I missed the passion I had felt so strongly and set out to find it in a dream. I climbed the mountain for a consultation with the master, who looked exactly like Wayne Dyer with a beard and, in fact, was Wayne Dyer with a beard. Sitting at his knees, I asked him what to do. "I don't know," he began. "Do you like bowling?" I told him that I did not. "How about baseball?" Again I answered in the negative. He smoothed out his long gray beard. "I see that you are not a sportsman," he observed. "No," I agreed. "Apparently not." He let out a long endless sigh and got up from his rock to rearrange his robes and consider how to address my profound spiritual and philosophical predicament without loss of prestige or potential future income.

"I have it," he suddenly shouted, leaping into the air with his eyes flashing like Ken Kesey's on LSD, as described by Tom Wolf in The Electric Koolaid Acid Test. "You should don a clown suit and play the accordion for the amusement of the wealthy east-side uptowners!"

"That's brilliant, oh thank you Master!" I replied with heartfelt enthusiasm and gratitude and, as my feet flew without effort back down the mountain trail to the crystaline city, I felt a lightness of heart that I hadn't experienced since the surgeon temporarily removed it from my chest.  Firm in my new resolve, I proceeded to follow the wise directives of the Master.

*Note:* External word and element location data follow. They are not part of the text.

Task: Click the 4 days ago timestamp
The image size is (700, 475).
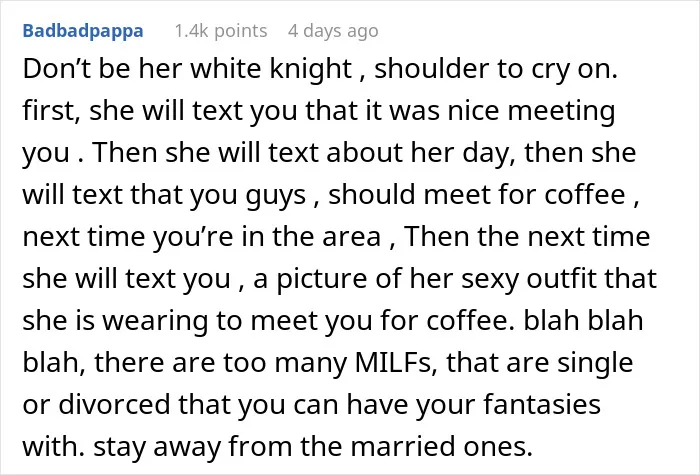Action: click(x=333, y=31)
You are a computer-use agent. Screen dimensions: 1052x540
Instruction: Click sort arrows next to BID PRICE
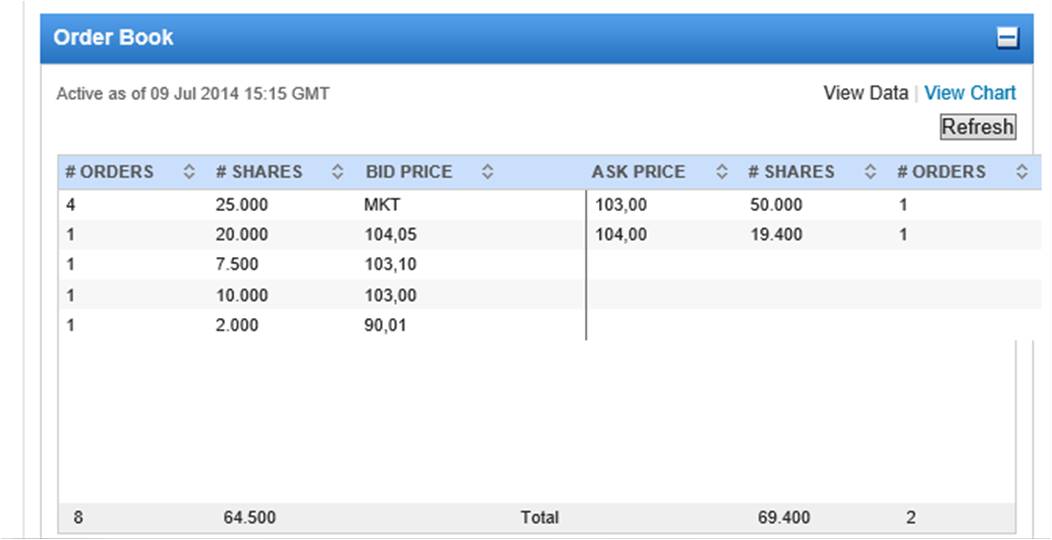[487, 172]
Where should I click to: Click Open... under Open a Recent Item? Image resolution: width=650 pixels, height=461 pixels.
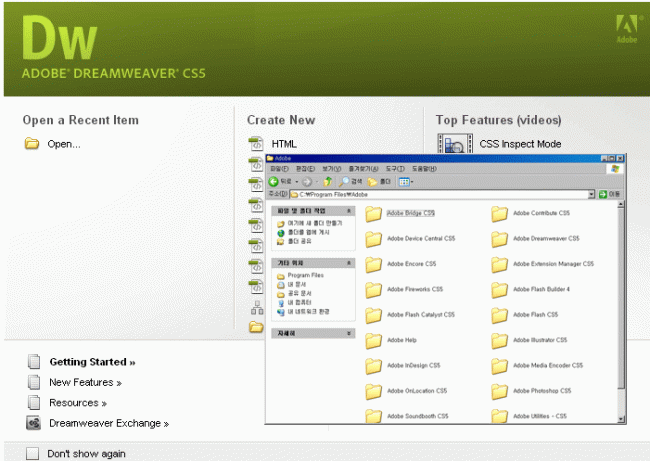point(63,144)
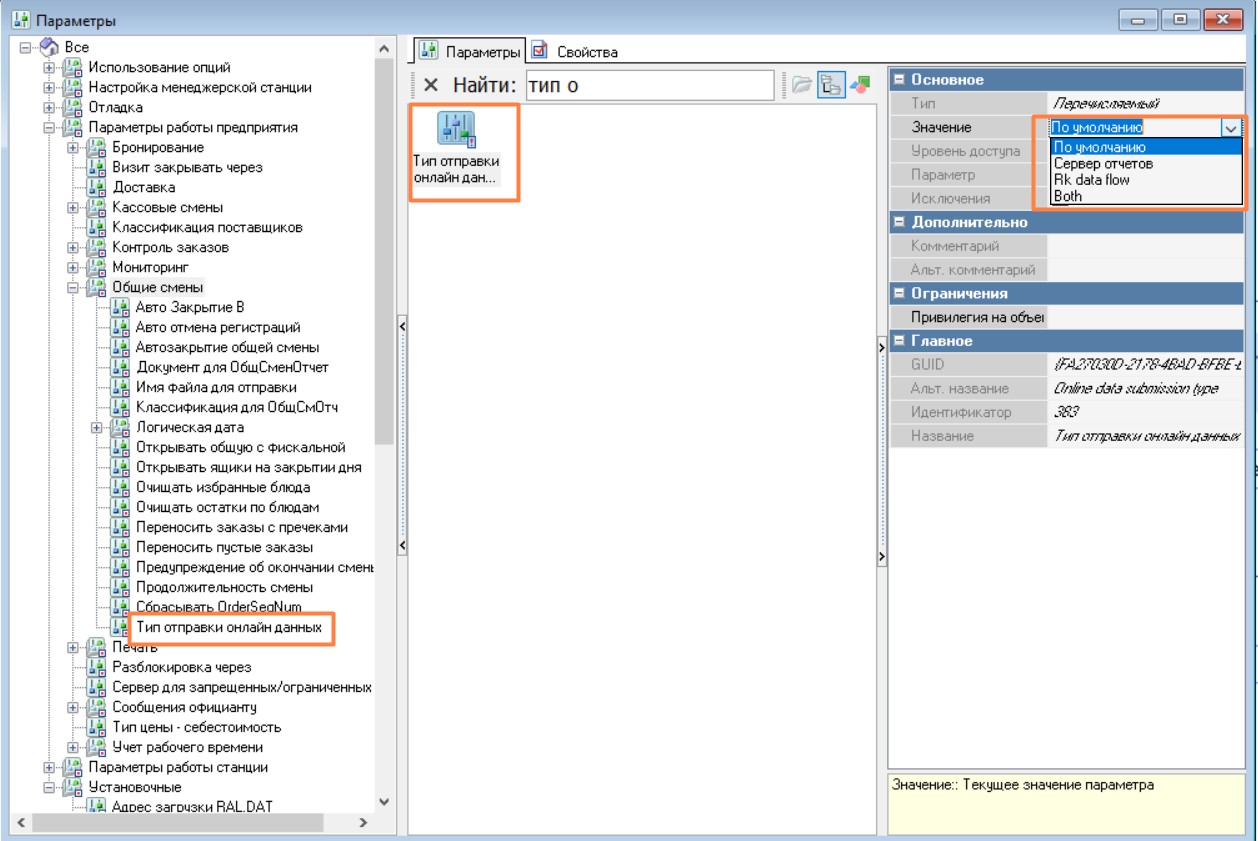1258x841 pixels.
Task: Click the scroll-down arrow of tree scrollbar
Action: point(385,802)
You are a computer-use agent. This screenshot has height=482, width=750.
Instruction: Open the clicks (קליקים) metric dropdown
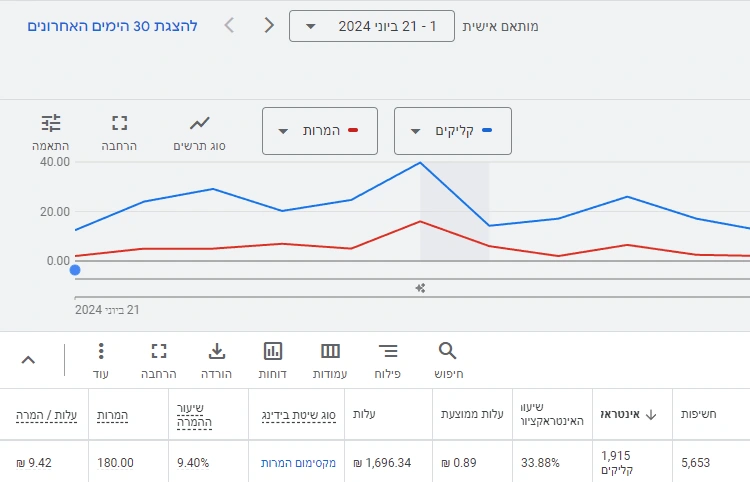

The clown suit was easily taken care of since, luckily for me, Macy's was having a 2-for-the-price-of-1 BIG SALE on clown apparel the following weekend.  The accordion, however, was another matter entirely, since I realized that it was necessary for me to learn how to play the damned thing.  I bought a beginner's book with training video, but I couldn't seem to acquire the actual instrument because I got hung up on the question of whether to get one with buttons or piano keys.  I was inclined toward buttons since I have never managed to conquer an old childhood fear of piano keyboards, but I also understood that a basic familiarity with the intervals between black and white keys forms a foundation for an almost unlimited range of musical experience.  The decision is not dissimilar to that of choosing between learning Norwegian or Japanese.  Which language would be more useful?  In the end I was unable to finally make up my mind and, after another agonized period of indecision, the whole accordion/clown thing just sort of drifted away, leaving behind a remorseful feeling of yet another path not taken, a tributary not followed, a passionate ambition not pursued and a life not fully lived.

On the positive side, the clown suit fits me perfectly.  I've thrown out all my other outfits, and people tell me I look pretty good in polka dots.